Tomasz Szczurek z czarnodunajeckiego urzędu gminy w miejscu, gdzie jest zanieczyszczone ujęcie wody. fot. Tomasz Mateusiak
Blisko półtora tysiąca mieszkańców Czarnego Dunajca i kolejnych 200 górali z Krościenka nad Dunajcem pozostaje od kilku dni bez dostępu do bieżącej wody. Stało się tak po tym, jak nowotarski Sanepid odkrył w kanalizacji ich domów, że woda jest skażona bakteriami coli.

Po tym odkryciu zarządcy wodociągów rozpoczęli pracę nad wyeliminowaniem groźnych mikrobów. Jest jednak pewne, że mieszkańcy obu miejscowości przez najbliższe kilka dni nie będą mieli bieżącej wody w kranach.
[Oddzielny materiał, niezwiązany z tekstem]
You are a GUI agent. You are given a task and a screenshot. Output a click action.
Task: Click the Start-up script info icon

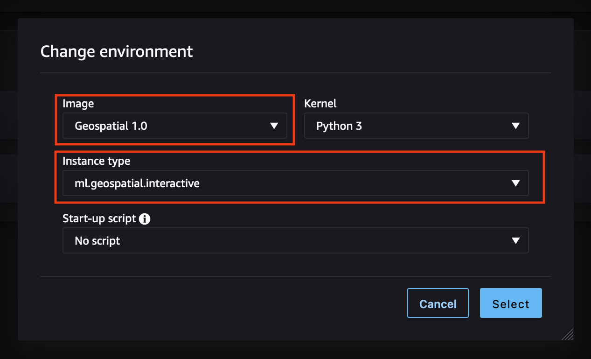click(x=145, y=218)
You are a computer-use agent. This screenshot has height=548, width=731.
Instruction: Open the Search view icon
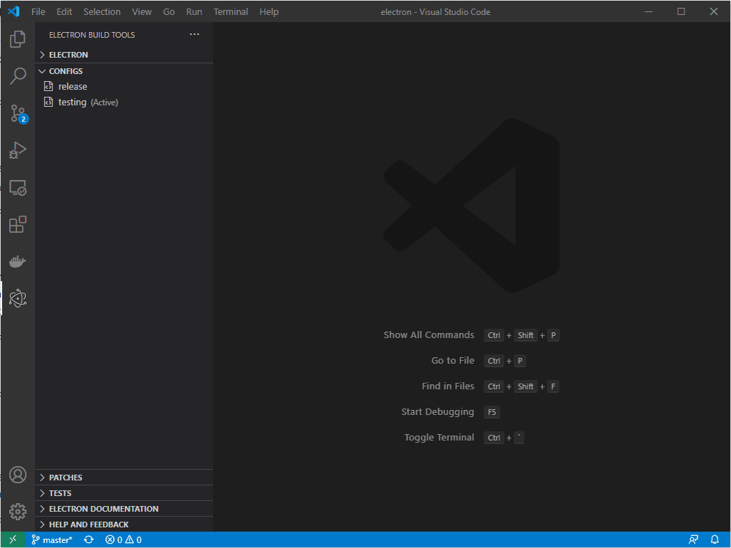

Ludzie z Czarnego Dunajca zdążyli się już przyzwyczaić do tego, że w każdej chwili mogą mieć odciętą wodę. Sytuacja, w której gminny wodociąg jest zamykany z powodu zanieczyszczenia, zdarza się w tej podhalańskiej miejscowości już trzeci raz w ciągu ostatnich kilku lat. Ostatni raz tak było w 2011 r.

- Ujęcie wody w Czarnym Dunajcu obarczone jest sporym ryzykiem skażenia - mówi Sabina Zacharska-Węgrzyn, kierownik sekcji higieny sanitarnej w nowotarskim Sanepidzie.

Dlatego też bardzo często są pobierane z niego próbki do analiz. Ostatni raz zrobiono to 26 czerwca br. Badanie wykazało duże zanieczyszczenie bakterią coli, która pochodziła z ludzkiego kału. Wydano więc decyzję o natychmiastowym zamknięciu wodociągu.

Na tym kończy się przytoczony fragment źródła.